Although coverage is often purchased by the custom builder or general contractor, property owners should purchase this coverage or contract with the builder or general contractor to be a named insured in the policy. Many times, proof of builder’s risk coverage is necessary to comply with local city, county, and state building codes. If you are the owner of the property and are commissioning new construction, you are the one most likely to suffer if construction is delayed because the builders risk policy was not in place. Further, some in the construction industry believe that it is the property owner who should have the builder’s risk policy because they have already paid for the improvements to their land, and if the builder receives the funds directly from a claim, theoretically, they could abscond with that benefit. Therefore, it is far safer for the property owner to obtain the builder’s risk policy, because they already own the building, even while it is under construction. If something happens to the under-construction project, then they should be the beneficiary and control how the funds are spent.

Although commonly written as an all risk policy, common exclusions significantly limit what “all” means. By far, the most significant limit on builder’s risk coverage is flawed workmanship. If your builders risk policy includes a faulty workmanship exclusion, you may need additional insurance coverage to protect you from this specific risk. Some insurance companies offer an endorsement to remove the common faulty workmanship exclusion. Every owner should inquire about this option and purchase this coverage if it is available. If such coverage is not available, then other options include performance bonds and/or well-drafted warranties in your construction contract. Always be aware, a contract is only as good as the person you contract with. If you have the world’s best warranty and you make it with a contractor who is broke and changes his business name once a year, it’s not worth the paper it is written on. One exception to this rule (at least as to the ability to perform) is insurance. Insurance is a highly regulated industry. Part of what that regulation makes certain of is that insurance companies have the funds available to pay the claims made on their policies. Especially in Texas, there is nothing that ensures a contractor can or will stand behind his construction warranty.

Other common exclusions from builder’s risk policies include earthquakes and floods. In Texas, earthquakes are extremely unlikely, but flooding is not. Fortunately, FEMA maintains and updates flood maps regularly used for identifying suitable construction sites. Generally, if you are building outside of the 100 year flood plain, flooding will not be an issue. In most cities and counties in Texas, you are required to obtain a construction permit, one of the conditions of which, is that you are not building in the 100 year flood plain. In lieu of or in addition to checking the FEMA maps yourself, your construction contract with your general contractor should include that they are required to obtain all necessary permits. If you are building in an unincorporated area outside of Denton County, I recommend you check with the FEMA map yourself.

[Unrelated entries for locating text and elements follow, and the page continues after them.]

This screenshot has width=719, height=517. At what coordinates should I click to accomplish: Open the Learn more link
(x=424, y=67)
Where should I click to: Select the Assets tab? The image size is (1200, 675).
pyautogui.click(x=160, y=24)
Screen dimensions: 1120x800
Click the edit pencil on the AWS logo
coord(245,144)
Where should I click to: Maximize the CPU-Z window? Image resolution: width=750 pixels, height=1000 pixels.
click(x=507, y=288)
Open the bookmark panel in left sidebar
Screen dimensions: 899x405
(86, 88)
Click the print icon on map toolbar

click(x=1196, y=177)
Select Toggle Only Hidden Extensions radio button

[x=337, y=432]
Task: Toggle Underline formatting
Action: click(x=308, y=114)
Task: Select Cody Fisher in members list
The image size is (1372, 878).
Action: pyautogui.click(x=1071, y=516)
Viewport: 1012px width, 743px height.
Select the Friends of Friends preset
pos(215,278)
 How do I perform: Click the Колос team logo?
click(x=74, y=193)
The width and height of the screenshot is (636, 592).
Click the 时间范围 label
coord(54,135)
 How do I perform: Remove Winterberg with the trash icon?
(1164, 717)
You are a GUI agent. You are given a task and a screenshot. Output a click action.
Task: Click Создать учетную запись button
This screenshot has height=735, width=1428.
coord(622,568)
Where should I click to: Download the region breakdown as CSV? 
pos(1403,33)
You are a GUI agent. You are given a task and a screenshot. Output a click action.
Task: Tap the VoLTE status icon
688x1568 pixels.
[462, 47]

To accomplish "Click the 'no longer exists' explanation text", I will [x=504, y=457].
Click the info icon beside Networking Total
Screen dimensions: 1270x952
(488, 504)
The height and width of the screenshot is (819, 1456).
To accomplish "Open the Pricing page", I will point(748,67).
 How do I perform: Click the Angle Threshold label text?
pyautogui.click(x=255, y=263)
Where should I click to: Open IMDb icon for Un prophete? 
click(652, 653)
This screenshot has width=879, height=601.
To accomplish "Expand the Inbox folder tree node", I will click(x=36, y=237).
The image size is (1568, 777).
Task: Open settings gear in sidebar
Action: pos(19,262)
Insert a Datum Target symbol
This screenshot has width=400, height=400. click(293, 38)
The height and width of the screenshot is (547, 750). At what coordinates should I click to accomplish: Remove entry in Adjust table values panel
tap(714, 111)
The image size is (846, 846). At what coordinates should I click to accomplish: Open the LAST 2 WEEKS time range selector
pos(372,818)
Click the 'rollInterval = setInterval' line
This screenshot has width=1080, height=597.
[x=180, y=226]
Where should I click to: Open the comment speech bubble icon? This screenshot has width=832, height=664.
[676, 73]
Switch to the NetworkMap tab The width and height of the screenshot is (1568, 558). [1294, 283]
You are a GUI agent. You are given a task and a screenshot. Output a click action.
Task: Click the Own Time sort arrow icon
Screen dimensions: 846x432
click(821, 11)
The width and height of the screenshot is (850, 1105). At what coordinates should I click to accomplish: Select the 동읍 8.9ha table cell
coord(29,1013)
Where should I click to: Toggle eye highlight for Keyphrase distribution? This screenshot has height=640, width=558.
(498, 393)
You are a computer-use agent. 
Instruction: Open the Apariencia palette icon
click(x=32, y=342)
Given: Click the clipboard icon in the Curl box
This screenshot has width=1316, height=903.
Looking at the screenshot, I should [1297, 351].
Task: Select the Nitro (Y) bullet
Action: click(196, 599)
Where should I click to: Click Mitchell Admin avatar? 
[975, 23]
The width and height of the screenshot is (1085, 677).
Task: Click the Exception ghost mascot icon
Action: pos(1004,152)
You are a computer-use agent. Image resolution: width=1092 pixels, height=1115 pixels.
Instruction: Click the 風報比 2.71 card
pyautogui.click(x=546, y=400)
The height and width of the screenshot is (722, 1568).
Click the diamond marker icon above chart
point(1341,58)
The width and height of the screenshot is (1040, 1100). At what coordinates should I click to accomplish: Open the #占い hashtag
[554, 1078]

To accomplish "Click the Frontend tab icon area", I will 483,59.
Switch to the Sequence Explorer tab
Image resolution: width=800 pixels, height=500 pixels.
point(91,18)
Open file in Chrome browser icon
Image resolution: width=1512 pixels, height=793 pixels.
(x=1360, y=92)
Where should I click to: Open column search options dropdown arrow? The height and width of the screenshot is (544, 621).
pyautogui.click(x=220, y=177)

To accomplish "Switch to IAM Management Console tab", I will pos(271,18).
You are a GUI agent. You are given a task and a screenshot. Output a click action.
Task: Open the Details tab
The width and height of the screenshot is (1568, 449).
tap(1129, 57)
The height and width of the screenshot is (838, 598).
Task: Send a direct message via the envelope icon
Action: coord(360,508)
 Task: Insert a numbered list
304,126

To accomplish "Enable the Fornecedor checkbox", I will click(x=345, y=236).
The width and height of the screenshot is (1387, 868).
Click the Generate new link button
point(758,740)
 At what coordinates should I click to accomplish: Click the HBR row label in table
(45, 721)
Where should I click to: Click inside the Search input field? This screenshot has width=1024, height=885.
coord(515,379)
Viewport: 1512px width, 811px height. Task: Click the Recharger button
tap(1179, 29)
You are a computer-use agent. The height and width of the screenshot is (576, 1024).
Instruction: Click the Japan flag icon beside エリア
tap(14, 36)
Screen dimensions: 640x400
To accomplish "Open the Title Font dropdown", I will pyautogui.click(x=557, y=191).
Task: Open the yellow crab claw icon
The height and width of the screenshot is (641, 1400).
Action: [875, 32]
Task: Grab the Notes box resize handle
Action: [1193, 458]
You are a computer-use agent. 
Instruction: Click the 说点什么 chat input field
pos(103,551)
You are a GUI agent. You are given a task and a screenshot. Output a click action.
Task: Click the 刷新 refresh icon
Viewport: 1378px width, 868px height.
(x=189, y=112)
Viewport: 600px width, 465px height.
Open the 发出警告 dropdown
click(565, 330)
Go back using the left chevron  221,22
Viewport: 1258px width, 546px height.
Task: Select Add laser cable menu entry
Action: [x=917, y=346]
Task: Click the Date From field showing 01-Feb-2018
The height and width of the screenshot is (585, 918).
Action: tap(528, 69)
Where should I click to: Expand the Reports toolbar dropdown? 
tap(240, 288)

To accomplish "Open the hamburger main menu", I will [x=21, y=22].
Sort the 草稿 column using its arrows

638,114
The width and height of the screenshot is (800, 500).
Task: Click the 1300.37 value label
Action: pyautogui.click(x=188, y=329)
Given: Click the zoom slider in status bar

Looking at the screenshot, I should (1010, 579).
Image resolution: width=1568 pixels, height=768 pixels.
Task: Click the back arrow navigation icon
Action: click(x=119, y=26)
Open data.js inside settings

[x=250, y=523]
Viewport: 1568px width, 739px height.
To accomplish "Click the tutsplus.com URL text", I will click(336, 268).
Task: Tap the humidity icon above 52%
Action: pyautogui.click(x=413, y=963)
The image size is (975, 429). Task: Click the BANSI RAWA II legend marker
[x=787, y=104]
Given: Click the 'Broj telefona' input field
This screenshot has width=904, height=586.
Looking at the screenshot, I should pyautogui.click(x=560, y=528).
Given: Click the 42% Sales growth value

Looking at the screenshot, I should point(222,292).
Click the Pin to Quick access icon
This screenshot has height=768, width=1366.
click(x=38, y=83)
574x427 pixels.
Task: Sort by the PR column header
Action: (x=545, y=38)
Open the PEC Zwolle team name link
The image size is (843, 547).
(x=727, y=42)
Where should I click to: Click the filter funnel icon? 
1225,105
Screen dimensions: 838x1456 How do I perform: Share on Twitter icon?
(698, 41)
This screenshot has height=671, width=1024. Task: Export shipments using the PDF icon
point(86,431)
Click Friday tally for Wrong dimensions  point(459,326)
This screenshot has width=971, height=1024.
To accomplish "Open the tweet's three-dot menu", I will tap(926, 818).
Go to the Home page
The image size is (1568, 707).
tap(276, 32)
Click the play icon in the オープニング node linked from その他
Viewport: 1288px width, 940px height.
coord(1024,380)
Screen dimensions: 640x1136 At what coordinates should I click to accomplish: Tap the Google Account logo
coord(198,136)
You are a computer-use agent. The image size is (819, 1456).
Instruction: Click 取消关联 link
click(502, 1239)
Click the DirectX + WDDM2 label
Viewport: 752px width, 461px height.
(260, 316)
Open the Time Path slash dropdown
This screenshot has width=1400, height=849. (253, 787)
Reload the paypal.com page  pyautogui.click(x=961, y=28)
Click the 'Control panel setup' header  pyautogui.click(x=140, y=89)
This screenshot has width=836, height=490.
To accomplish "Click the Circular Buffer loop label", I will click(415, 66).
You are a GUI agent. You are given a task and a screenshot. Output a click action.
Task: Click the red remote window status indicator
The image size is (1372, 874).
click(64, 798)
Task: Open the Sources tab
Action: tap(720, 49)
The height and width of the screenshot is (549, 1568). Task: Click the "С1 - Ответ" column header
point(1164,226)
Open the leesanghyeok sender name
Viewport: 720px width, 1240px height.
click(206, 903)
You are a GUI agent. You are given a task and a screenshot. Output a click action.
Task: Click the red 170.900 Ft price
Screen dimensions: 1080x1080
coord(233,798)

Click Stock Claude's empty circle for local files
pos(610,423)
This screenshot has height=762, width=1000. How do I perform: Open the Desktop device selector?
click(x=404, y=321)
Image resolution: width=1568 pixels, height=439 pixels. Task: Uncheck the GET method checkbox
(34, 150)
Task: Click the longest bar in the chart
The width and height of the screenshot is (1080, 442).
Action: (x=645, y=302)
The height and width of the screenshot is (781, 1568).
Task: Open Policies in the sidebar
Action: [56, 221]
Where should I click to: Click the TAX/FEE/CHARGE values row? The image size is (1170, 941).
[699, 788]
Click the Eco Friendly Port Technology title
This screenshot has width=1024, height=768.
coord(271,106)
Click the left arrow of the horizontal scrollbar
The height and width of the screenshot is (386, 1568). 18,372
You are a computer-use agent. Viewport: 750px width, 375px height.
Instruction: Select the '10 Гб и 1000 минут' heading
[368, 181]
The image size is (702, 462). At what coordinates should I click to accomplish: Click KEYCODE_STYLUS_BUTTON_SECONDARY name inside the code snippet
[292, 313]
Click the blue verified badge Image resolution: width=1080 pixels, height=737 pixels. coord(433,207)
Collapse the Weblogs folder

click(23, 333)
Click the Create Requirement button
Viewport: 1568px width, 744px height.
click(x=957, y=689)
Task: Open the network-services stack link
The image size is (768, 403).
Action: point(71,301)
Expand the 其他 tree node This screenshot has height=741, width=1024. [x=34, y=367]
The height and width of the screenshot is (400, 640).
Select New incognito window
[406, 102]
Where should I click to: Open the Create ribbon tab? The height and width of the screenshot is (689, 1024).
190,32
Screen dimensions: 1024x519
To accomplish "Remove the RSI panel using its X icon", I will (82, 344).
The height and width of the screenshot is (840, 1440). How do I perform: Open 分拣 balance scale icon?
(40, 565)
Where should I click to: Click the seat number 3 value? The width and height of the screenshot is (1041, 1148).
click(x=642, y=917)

Finally, be aware there are many soft costs that may not be covered by builder’s risk coverage. A soft cost is money you lose during the time it takes to move forward with your project after a covered loss. Soft costs may include additional insurance premiums, legal fees, and construction loan interest. Some policies will include soft costs, and some might not. If you discover that your builders risk insurance doesn’t cover soft costs, consult with your insurance agent about adding supplemental coverage.